L’œil du Cyclone de Fred Schepisi est un film romanesque à souhait, par-delà le fait qu’il soit adapté du roman de Patrick White. Dans ce thriller intérieur, plus « whydunit » que « whodunit » chacun des trois protagonistes phare s’avère plus convaincant, l’un que l’autre, dans sa version de faits. L’œil du Cyclone possède le classicisme et la maîtrise de son cinéaste aussi chevronné que discret ; un classicisme qui lui confère un charme atemporel
Australie, les années 50. L’océan, vaste, superbe, les terres de Sidney. Elisabeth Hunter, la cinquantaine rayonnante (Charlotte Rampling) se tient, toute petite au milieu de l’immensité d’une plage.
1972, la même, richissime veuve, victime d’un accident cardio-vasculaire, attend ses enfants à son chevet : Dorothy Lecasdenas (Judy Davis), princesse fauchée et Basil (Geoffrey Rush), acteur et dramaturge à succès. La voix off de Basil assure avec brio le fil rouge narratif et une distance très british, d’autant qu’il choisit de transposer la situation dramatique actuelle en pièce de théâtre.
Elisabeth fascine et repousse sa progéniture puisque chacun a choisi de vivre aux antipodes de cette mère indigne : Basil vit à Londres tandis que Dorothy s’est réfugiée à Paris. Ils sont là pour régler des comptes, par-delà l’aspect matériel, comprendre une femme complexe qui n’a jamais vraiment su être une mère et dont l’art de vivre et l’épicurisme égotiste force l’admiration autant que la haine. La nerveuse et complexe Dorothy (cruellement surnommée « Do-roti » par son pervers d’ex-mari) et le détendu et séducteur Basil parviendront-ils à enfin établir un lien avec leur mère et également entre eux ? Qui est cette femme toute-puissante en train de sombrer dans l’oubli et Alzheimer, aujourd’hui dépendante de son staff, elle, jadis si fière et indépendante ? Et sa jeune et coquette infirmière est-elle une intrigante voulant séduire Basil ou une candide victime ?
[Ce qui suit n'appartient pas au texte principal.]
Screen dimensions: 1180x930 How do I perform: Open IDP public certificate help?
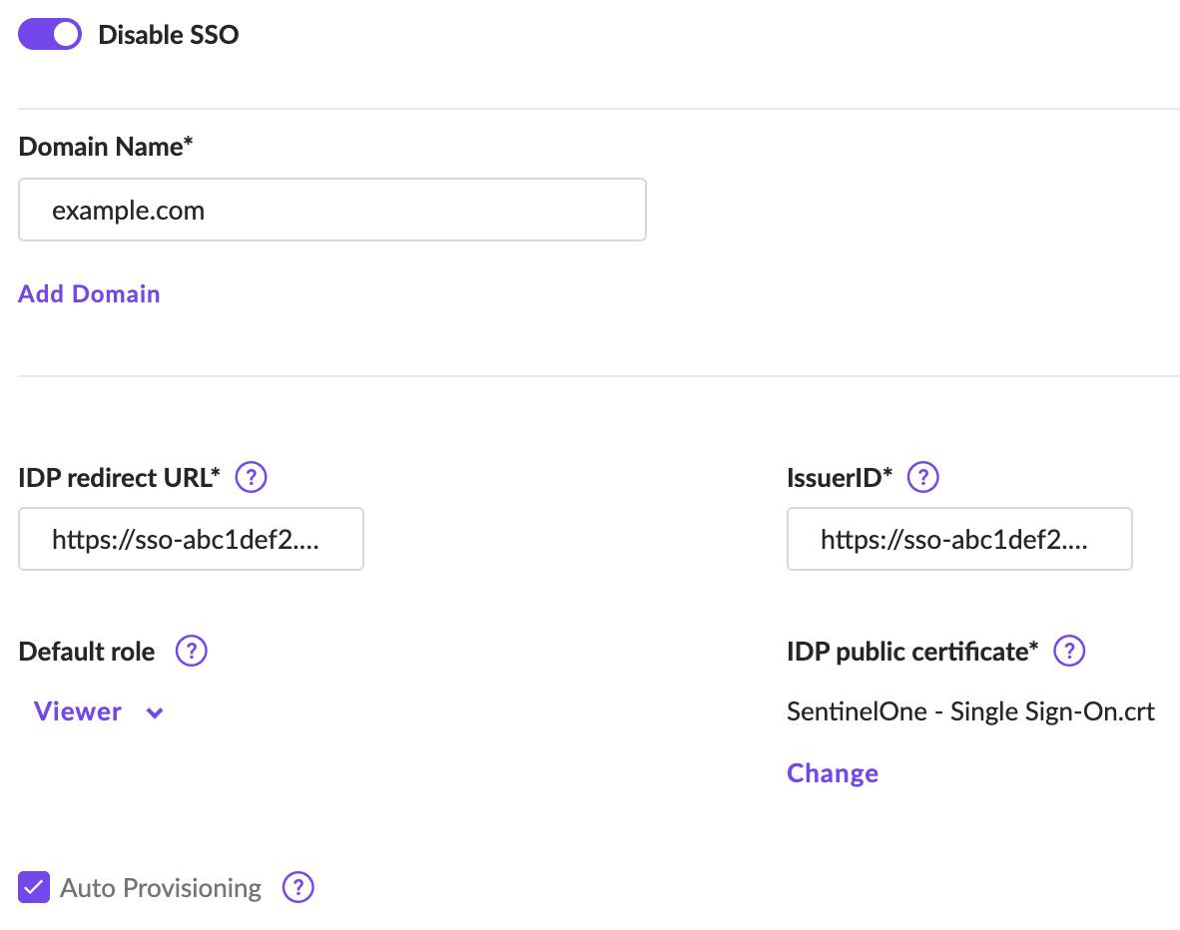click(x=1068, y=651)
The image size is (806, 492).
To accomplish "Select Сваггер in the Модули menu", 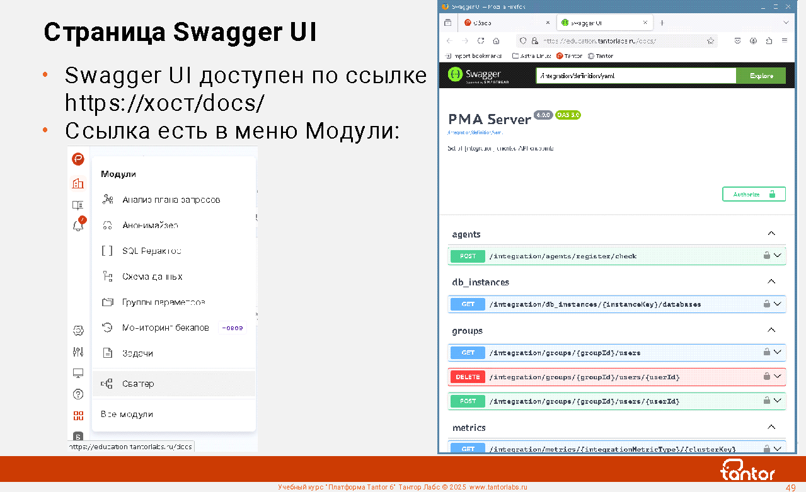I will point(138,384).
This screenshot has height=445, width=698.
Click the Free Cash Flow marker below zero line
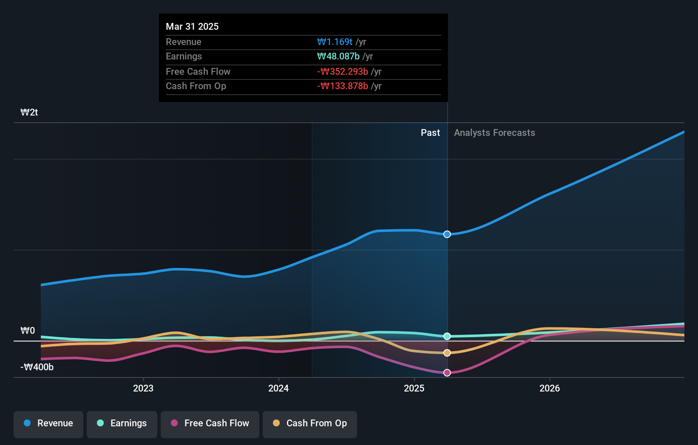click(447, 373)
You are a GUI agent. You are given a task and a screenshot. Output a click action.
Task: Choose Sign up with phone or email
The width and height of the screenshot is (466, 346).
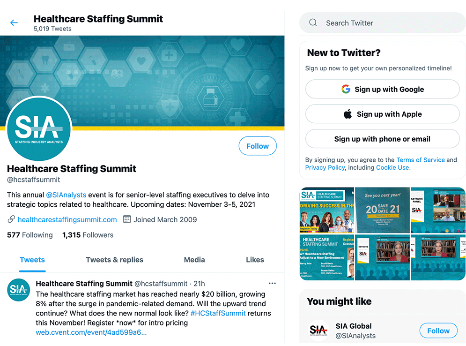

Le film joue sur la temporalité, l’étirant quand il nous emporte dans des flash-back pittoresques, puis nous déportant dans des ruptures de rythme fortes. Ainsi, l’émotion de Dorothy retrouvant sa cruelle mère est interrompue par le « petit accident » d’Elisabeth. Il en va de même pour la belle séquence où la princesse divorcée se roule dans le manteau de fourrure d’ornithorynque et que cet instant de volupté est brisé net par l’arrivée de la domestique. Les personnages nous touchent car à peine ont-ils le temps de se rapprocher, de s’effleurer que le lien, trop ténu, trop nouveau, se brise.
L’œil… traite un thème universel, de façon résolument cinématographique: le manque d‘amour de trois membres d’une même famille, avec une mère qui n’a pas su aimer et des enfants, démunis dans leurs sentiments et leurs émotions.
La profondeur trouble de leurs rapports est subtilement rendue, non seulement par son trio d’acteurs, en accord parfait mais par cette narration en dentelles, à la fois ciselée et coupante : ruptures de rythmes, confession et abandon puis déni, retrait des personnages et surtout, une théâtralité dans la façon dont ils se mettent en scène.
La reine-mère fait appel à sa fidèle équipe de maquilleurs, coiffeurs pour « transformer une ruine en œuvre d’art » et change de perruques et d’apparats de luxe, au grés de ses humeurs. Dorothy porte fourrure, tiare et son titre de princesse comme une immunité contre ce monde extérieur qui la terrifie, Basil joue et se joue sans arrêt du quotidien, des conventions. Ainsi dit-il à l’infirmière que son métier est proche du sien : « nous feignons d’éprouver de l’empathie tout en restant distant ».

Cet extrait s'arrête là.